### Problem to solve
Word for word, set down every line of the entries below from the line with "Screen dimensions: 480x360" to the line with "Task: Click the copy", including both, and no other line.

### Data extract
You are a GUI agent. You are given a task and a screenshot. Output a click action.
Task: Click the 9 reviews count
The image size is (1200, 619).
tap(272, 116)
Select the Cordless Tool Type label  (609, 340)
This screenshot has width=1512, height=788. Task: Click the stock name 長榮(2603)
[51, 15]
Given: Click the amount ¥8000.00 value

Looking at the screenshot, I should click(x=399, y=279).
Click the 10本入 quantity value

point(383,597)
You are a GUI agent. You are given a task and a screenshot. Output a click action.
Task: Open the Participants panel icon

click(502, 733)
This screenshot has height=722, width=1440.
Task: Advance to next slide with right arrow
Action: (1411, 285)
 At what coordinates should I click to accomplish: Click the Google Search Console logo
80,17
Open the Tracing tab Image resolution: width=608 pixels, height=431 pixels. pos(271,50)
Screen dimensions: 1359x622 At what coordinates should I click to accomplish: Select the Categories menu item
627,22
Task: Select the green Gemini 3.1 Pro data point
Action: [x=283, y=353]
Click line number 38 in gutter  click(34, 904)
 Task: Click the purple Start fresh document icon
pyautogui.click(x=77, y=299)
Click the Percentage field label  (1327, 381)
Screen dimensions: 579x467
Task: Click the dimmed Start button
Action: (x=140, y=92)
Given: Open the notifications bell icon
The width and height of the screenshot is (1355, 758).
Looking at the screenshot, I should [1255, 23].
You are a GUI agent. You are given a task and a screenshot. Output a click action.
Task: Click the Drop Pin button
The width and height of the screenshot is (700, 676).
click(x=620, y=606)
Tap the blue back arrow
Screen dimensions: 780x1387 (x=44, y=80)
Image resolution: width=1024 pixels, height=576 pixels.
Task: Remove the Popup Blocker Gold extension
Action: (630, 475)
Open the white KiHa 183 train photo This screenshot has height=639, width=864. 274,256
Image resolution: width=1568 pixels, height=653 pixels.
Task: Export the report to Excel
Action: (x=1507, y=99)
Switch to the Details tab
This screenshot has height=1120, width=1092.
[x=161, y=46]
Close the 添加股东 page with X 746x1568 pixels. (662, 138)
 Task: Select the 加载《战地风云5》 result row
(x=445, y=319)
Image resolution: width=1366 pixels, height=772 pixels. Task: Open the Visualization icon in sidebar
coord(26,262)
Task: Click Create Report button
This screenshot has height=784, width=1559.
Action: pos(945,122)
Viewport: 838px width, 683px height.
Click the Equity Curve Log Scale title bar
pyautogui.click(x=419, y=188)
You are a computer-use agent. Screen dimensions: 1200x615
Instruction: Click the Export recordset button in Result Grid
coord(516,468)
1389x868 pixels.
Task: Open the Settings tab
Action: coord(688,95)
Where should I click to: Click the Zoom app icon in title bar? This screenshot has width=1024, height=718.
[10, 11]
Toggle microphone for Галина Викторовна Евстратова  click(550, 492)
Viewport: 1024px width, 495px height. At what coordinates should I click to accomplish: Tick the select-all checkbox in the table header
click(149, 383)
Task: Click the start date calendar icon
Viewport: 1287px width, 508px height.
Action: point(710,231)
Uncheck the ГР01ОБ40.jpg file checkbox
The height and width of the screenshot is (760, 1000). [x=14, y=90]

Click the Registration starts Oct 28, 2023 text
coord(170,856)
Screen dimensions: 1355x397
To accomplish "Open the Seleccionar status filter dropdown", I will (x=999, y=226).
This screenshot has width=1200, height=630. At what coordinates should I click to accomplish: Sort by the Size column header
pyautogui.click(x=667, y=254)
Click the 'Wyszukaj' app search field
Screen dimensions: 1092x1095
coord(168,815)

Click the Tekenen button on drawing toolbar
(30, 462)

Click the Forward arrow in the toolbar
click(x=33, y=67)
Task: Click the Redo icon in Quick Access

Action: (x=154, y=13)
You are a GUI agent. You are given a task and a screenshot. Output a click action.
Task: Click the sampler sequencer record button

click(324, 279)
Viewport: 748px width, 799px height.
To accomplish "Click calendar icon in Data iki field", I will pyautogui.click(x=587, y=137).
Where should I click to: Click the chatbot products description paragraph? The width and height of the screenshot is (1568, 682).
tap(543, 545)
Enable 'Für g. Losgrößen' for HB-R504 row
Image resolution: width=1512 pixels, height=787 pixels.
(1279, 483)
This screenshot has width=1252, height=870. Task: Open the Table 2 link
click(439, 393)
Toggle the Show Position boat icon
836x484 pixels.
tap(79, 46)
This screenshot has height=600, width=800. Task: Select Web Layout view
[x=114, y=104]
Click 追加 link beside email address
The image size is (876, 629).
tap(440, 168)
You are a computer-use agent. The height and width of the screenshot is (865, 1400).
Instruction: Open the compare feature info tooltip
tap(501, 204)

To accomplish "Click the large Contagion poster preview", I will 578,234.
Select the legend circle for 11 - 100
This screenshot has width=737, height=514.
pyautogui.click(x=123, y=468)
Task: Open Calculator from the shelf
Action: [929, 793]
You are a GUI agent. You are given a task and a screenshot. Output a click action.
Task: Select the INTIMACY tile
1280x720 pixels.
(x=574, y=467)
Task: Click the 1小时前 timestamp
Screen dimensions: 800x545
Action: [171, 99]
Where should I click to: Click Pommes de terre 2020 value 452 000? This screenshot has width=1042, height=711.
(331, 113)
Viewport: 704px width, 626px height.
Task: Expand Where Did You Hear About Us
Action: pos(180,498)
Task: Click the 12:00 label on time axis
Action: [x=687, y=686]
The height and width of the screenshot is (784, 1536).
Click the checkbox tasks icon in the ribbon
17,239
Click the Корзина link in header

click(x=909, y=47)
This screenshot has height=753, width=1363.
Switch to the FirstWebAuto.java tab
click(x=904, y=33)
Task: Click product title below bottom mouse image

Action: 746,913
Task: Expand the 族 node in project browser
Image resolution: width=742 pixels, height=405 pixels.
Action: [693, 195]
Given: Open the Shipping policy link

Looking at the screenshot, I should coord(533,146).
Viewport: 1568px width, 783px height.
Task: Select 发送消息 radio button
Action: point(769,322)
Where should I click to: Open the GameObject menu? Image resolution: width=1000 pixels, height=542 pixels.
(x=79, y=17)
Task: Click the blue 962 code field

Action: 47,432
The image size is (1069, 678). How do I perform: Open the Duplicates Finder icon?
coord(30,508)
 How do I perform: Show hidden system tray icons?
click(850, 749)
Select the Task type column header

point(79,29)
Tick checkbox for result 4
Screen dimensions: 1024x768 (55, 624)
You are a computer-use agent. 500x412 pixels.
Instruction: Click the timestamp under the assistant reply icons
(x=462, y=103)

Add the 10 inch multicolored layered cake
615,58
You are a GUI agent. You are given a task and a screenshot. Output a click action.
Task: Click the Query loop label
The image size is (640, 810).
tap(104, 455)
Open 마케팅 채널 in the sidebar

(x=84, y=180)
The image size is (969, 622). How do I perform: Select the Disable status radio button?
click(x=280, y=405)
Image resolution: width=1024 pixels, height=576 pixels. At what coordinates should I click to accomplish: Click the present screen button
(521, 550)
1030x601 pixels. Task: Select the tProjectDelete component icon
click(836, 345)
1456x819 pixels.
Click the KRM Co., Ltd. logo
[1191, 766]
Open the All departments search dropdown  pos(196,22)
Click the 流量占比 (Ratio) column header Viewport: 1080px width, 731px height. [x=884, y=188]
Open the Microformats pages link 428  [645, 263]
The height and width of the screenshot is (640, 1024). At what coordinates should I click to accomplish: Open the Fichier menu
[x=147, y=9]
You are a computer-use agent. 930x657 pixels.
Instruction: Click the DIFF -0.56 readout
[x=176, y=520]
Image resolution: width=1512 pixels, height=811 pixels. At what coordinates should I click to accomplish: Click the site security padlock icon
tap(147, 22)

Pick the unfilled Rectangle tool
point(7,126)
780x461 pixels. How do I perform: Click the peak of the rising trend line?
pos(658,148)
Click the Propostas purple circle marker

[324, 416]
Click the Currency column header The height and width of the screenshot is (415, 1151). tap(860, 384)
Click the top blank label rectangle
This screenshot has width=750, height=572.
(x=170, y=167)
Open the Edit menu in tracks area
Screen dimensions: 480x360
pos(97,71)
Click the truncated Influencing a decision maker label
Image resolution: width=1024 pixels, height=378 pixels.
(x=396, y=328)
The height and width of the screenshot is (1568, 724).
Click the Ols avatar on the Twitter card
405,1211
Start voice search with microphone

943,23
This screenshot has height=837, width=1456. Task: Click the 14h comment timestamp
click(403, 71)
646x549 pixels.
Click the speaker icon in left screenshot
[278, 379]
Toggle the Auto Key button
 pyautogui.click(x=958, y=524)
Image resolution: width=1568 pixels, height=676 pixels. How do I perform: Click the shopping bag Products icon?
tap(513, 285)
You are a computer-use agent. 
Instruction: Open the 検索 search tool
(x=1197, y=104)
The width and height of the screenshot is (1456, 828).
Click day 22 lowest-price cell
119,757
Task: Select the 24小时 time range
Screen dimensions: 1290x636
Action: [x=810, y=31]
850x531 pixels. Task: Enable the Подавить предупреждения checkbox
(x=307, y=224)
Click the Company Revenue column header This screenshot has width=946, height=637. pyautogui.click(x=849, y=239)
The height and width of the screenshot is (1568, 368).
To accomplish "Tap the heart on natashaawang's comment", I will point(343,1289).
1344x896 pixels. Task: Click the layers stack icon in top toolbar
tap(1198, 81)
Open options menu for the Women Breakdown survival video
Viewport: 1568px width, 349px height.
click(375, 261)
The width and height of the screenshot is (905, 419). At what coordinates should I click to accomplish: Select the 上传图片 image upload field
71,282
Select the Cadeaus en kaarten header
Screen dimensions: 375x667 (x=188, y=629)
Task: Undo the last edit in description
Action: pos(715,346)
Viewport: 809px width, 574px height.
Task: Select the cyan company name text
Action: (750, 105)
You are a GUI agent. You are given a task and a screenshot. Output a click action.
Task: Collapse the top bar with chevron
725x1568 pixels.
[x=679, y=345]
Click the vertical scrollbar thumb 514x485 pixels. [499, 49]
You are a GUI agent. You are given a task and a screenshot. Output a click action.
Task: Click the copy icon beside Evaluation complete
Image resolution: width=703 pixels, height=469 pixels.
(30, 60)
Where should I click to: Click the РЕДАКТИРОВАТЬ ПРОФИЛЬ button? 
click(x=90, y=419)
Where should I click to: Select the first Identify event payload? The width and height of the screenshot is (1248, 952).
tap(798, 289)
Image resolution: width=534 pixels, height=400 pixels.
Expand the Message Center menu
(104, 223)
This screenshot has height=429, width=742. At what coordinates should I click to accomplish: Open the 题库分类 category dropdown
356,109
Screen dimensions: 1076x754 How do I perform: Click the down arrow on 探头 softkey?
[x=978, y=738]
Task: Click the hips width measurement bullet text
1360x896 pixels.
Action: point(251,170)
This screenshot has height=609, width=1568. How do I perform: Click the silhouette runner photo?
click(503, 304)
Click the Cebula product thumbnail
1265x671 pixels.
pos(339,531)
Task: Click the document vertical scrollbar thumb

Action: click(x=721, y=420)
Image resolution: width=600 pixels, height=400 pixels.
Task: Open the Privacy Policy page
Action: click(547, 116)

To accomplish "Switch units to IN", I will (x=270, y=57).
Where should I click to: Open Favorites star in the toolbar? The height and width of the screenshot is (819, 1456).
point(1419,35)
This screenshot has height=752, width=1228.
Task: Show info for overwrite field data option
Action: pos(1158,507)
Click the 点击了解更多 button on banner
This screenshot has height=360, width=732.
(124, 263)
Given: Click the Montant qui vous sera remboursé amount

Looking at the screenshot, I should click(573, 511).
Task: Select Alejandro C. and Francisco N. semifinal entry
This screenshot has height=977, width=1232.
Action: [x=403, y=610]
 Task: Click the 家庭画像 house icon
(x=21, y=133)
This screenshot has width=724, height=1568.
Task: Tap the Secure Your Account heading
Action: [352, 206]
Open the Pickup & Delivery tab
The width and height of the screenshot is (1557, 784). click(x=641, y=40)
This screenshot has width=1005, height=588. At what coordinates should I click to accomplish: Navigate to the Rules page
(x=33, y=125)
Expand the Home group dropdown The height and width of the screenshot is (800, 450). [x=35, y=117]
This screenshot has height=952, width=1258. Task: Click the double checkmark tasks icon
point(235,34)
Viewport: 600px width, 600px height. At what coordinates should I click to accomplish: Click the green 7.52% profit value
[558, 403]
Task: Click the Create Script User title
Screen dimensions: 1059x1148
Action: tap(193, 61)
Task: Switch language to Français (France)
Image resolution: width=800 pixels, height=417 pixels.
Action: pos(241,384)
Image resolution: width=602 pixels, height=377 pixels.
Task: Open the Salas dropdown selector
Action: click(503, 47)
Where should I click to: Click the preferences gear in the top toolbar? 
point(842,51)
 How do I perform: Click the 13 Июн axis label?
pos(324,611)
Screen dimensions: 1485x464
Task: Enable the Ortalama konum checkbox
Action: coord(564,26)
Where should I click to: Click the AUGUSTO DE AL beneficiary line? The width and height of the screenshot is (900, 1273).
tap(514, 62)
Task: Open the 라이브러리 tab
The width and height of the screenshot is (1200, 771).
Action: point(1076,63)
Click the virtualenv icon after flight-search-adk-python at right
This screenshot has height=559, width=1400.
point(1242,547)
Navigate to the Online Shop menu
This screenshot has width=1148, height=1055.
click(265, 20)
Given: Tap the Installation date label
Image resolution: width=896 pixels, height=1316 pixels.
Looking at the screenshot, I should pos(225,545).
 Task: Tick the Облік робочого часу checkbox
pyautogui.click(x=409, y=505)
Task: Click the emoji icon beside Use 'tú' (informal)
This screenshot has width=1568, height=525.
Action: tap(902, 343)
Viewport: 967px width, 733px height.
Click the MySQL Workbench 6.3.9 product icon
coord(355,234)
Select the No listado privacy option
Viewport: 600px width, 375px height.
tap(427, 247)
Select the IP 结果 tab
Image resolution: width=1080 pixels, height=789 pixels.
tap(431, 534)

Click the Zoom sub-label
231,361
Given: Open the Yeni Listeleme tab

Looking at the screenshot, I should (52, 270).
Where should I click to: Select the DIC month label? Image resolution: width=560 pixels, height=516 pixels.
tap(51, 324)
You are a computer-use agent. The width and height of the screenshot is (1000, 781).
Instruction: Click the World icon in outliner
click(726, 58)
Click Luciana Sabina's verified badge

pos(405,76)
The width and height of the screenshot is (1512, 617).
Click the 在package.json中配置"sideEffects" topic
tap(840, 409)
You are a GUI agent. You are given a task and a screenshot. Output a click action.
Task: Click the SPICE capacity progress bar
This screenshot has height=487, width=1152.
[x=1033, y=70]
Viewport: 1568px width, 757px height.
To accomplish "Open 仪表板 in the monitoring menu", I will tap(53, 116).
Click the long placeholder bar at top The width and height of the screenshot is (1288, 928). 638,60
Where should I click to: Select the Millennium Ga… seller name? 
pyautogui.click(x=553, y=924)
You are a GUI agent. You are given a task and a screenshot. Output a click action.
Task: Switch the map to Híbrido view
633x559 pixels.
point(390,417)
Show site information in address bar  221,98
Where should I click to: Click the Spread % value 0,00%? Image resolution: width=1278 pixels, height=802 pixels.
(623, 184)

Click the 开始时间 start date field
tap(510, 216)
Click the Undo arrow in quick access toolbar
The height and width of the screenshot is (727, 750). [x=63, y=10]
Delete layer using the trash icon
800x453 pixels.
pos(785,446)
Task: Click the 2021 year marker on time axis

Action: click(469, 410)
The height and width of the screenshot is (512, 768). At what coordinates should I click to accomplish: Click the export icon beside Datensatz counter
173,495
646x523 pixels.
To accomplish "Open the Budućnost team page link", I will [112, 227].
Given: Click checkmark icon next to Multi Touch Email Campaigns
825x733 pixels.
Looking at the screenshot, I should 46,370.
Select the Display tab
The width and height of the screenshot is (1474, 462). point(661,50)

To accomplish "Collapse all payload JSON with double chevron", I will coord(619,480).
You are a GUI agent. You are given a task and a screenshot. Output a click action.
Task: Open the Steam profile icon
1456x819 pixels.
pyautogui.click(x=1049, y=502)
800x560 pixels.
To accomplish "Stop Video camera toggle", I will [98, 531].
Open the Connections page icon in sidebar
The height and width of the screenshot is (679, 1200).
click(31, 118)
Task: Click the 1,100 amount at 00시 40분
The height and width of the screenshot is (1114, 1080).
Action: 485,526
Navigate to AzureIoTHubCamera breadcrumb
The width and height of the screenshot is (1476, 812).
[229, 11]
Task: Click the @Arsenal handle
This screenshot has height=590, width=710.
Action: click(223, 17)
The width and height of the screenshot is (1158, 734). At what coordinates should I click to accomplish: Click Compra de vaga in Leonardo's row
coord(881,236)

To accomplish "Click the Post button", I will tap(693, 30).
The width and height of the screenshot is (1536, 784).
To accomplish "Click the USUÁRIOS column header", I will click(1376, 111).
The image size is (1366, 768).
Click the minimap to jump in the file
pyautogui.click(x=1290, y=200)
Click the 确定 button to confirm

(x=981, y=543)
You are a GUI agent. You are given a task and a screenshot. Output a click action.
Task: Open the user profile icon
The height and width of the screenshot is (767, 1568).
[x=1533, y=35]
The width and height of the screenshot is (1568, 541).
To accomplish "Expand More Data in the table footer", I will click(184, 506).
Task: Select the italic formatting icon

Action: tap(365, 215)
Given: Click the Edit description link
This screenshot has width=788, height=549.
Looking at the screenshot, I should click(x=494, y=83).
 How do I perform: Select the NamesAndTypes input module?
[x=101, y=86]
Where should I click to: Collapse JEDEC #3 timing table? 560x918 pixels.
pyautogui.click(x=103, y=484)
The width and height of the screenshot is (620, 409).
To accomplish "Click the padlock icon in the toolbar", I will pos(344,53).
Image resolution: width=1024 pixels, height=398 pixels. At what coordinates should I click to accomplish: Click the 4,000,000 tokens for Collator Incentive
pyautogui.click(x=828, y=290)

### Written solution
Screen dimensions: 480x360
pos(97,71)
Click the truncated Influencing a decision maker label
Image resolution: width=1024 pixels, height=378 pixels.
(x=396, y=328)
The height and width of the screenshot is (1568, 724).
Click the Ols avatar on the Twitter card
405,1211
Start voice search with microphone

943,23
This screenshot has height=837, width=1456. Task: Click the 14h comment timestamp
click(403, 71)
646x549 pixels.
Click the speaker icon in left screenshot
[278, 379]
Toggle the Auto Key button
 pyautogui.click(x=958, y=524)
Image resolution: width=1568 pixels, height=676 pixels. How do I perform: Click the shopping bag Products icon?
tap(513, 285)
You are a computer-use agent. 
Instruction: Open the 検索 search tool
(x=1197, y=104)
The width and height of the screenshot is (1456, 828).
Click day 22 lowest-price cell
119,757
Task: Select the 24小时 time range
Screen dimensions: 1290x636
Action: [x=810, y=31]
850x531 pixels. Task: Enable the Подавить предупреждения checkbox
(x=307, y=224)
Click the Company Revenue column header This screenshot has width=946, height=637. pyautogui.click(x=849, y=239)
The height and width of the screenshot is (1568, 368).
To accomplish "Tap the heart on natashaawang's comment", I will point(343,1289).
1344x896 pixels. Task: Click the layers stack icon in top toolbar
tap(1198, 81)
Open options menu for the Women Breakdown survival video
Viewport: 1568px width, 349px height.
click(375, 261)
The width and height of the screenshot is (905, 419). At what coordinates should I click to accomplish: Select the 上传图片 image upload field
71,282
Select the Cadeaus en kaarten header
Screen dimensions: 375x667 (x=188, y=629)
Task: Undo the last edit in description
Action: pos(715,346)
Viewport: 809px width, 574px height.
Task: Select the cyan company name text
Action: (750, 105)
You are a GUI agent. You are given a task and a screenshot. Output a click action.
Task: Collapse the top bar with chevron
725x1568 pixels.
[x=679, y=345]
Click the vertical scrollbar thumb 514x485 pixels. [499, 49]
You are a GUI agent. You are given a task and a screenshot. Output a click action.
Task: Click the copy icon beside Evaluation complete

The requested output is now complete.